From: Chandan Babu R <chandan.babu@oracle.com>
To: Josef Bacik <josef@toxicpanda.com>
Cc: Filipe Manana <fdmanana@kernel.org>,
fstests@vger.kernel.org, linux-btrfs@vger.kernel.org
Subject: Re: [PATCH] fstests: UDEV_SETTLE_PROG before dmsetup create
Date: Mon, 06 Dec 2021 19:37:31 +0530 [thread overview]
Message-ID: <87fsr5rfmk.fsf@debian-BULLSEYE-live-builder-AMD64> (raw)
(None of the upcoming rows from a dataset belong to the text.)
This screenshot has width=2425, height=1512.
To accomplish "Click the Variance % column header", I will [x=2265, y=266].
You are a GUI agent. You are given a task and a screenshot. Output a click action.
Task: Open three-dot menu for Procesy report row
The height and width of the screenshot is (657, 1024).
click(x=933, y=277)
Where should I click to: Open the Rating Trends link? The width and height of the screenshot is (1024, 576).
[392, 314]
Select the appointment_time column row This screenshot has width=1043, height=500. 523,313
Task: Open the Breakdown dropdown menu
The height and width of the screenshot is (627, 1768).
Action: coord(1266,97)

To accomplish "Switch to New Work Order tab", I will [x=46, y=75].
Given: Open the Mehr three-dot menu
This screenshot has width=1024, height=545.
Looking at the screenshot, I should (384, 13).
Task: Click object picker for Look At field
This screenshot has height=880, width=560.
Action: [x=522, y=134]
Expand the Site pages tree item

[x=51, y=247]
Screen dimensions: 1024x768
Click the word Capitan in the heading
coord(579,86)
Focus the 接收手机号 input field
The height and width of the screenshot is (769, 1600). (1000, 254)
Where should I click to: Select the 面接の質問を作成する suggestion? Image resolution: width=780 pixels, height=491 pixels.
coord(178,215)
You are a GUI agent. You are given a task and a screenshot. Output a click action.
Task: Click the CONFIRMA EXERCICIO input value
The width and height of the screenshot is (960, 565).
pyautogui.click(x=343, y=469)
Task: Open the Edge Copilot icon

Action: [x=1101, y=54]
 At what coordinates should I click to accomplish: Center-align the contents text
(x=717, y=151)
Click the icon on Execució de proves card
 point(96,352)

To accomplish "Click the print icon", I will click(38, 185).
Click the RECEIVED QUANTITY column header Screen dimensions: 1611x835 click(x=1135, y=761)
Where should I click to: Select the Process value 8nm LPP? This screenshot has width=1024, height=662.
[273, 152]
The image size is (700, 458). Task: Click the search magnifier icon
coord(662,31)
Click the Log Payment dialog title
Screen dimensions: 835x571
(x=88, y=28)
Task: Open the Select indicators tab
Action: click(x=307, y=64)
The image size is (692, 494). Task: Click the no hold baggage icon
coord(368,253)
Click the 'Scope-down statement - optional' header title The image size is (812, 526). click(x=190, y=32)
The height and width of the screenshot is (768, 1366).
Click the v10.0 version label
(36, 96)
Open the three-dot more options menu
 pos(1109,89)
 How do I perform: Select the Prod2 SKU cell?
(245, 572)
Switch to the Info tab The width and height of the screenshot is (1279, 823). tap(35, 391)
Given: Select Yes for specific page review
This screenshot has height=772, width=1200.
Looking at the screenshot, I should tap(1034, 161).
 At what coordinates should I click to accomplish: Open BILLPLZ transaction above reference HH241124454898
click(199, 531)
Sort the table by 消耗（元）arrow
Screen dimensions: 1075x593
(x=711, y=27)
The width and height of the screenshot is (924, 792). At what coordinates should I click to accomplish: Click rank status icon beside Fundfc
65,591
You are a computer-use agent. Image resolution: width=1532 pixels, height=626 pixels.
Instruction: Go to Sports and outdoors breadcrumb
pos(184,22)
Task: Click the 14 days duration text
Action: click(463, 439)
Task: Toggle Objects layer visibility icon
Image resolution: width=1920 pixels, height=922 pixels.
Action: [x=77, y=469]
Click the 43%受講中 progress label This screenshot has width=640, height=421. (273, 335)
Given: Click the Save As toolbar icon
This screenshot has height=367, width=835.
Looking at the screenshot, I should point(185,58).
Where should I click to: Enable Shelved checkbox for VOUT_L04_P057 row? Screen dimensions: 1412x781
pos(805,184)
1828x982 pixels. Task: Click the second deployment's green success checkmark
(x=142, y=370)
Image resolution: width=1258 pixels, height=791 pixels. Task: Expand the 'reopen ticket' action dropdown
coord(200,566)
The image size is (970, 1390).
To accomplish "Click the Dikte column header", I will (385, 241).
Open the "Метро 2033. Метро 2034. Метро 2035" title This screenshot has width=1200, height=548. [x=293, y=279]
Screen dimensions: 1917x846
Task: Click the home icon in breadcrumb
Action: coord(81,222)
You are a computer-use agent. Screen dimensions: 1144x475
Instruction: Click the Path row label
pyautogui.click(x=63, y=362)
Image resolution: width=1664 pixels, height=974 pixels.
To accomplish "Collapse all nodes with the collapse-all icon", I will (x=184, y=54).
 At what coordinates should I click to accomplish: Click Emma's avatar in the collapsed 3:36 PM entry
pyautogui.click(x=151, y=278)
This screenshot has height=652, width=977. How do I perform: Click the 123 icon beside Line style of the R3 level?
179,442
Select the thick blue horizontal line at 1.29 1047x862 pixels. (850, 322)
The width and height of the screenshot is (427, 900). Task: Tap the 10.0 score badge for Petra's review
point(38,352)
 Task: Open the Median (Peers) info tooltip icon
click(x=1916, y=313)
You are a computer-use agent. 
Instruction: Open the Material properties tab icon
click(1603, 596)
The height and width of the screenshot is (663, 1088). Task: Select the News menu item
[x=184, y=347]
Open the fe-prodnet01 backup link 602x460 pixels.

In-Reply-To: <87ilw2qo6z.fsf@debian-BULLSEYE-live-builder-AMD64>
On 06 Dec 2021 at 11:17, Chandan Babu R wrote:
> On 02 Dec 2021 at 21:15, Josef Bacik wrote:
>> On Thu, Dec 02, 2021 at 02:45:24PM +0000, Filipe Manana wrote:
>>> On Wed, Dec 01, 2021 at 01:18:52PM -0500, Josef Bacik wrote:
>>> > We've been seeing transient errors with any test that uses a dm device
>>> > for the entirety of the time that we've been running nightly xfstests
>>>
>>> I have been having it on my tests vms since ever as well.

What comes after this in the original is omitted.